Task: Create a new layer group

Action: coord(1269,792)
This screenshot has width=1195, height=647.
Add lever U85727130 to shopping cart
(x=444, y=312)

※ ※ ※

What to produce: Give back the material in full, word for word.

Final answer:
Task: Create a new layer group

Action: coord(1269,792)
This screenshot has width=1195, height=647.
Add lever U85727130 to shopping cart
(x=444, y=312)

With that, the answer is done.